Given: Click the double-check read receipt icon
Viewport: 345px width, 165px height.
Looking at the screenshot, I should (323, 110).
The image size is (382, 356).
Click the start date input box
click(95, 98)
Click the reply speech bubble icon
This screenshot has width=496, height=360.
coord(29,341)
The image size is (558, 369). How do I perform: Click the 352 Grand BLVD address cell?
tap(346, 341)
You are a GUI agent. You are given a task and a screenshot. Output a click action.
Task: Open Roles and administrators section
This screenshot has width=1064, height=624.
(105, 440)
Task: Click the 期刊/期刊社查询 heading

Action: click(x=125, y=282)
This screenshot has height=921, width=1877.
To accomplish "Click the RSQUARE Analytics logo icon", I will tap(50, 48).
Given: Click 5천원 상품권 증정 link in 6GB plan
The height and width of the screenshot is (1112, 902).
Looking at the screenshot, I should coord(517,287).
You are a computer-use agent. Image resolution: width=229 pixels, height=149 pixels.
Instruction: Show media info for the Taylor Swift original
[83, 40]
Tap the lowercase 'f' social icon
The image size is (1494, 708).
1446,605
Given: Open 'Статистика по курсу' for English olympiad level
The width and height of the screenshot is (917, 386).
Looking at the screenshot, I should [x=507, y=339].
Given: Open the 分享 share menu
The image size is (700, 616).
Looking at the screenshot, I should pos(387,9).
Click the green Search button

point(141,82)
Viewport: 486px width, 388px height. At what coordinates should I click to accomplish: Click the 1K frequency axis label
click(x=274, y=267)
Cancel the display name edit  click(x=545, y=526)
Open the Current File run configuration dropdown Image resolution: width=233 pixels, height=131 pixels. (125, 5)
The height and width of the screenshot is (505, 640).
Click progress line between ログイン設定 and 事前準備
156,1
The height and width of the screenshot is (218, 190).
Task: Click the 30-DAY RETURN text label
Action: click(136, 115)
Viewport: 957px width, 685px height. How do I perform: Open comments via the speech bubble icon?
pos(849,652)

#### What you should do
Using the listing above, write every line out again exactly.

#### Answer area
Given: Click the double-check read receipt icon
Viewport: 345px width, 165px height.
Looking at the screenshot, I should (323, 110).
The image size is (382, 356).
Click the start date input box
click(95, 98)
Click the reply speech bubble icon
This screenshot has width=496, height=360.
coord(29,341)
The image size is (558, 369). How do I perform: Click the 352 Grand BLVD address cell?
tap(346, 341)
You are a GUI agent. You are given a task and a screenshot. Output a click action.
Task: Open Roles and administrators section
This screenshot has width=1064, height=624.
(105, 440)
Task: Click the 期刊/期刊社查询 heading

Action: click(x=125, y=282)
This screenshot has height=921, width=1877.
To accomplish "Click the RSQUARE Analytics logo icon", I will tap(50, 48).
Given: Click 5천원 상품권 증정 link in 6GB plan
The height and width of the screenshot is (1112, 902).
Looking at the screenshot, I should coord(517,287).
You are a computer-use agent. Image resolution: width=229 pixels, height=149 pixels.
Instruction: Show media info for the Taylor Swift original
[83, 40]
Tap the lowercase 'f' social icon
The image size is (1494, 708).
1446,605
Given: Open 'Статистика по курсу' for English olympiad level
The width and height of the screenshot is (917, 386).
Looking at the screenshot, I should [x=507, y=339].
Given: Open the 分享 share menu
The image size is (700, 616).
Looking at the screenshot, I should pos(387,9).
Click the green Search button

point(141,82)
Viewport: 486px width, 388px height. At what coordinates should I click to accomplish: Click the 1K frequency axis label
click(x=274, y=267)
Cancel the display name edit  click(x=545, y=526)
Open the Current File run configuration dropdown Image resolution: width=233 pixels, height=131 pixels. (125, 5)
The height and width of the screenshot is (505, 640).
Click progress line between ログイン設定 and 事前準備
156,1
The height and width of the screenshot is (218, 190).
Task: Click the 30-DAY RETURN text label
Action: click(136, 115)
Viewport: 957px width, 685px height. How do I perform: Open comments via the speech bubble icon?
pos(849,652)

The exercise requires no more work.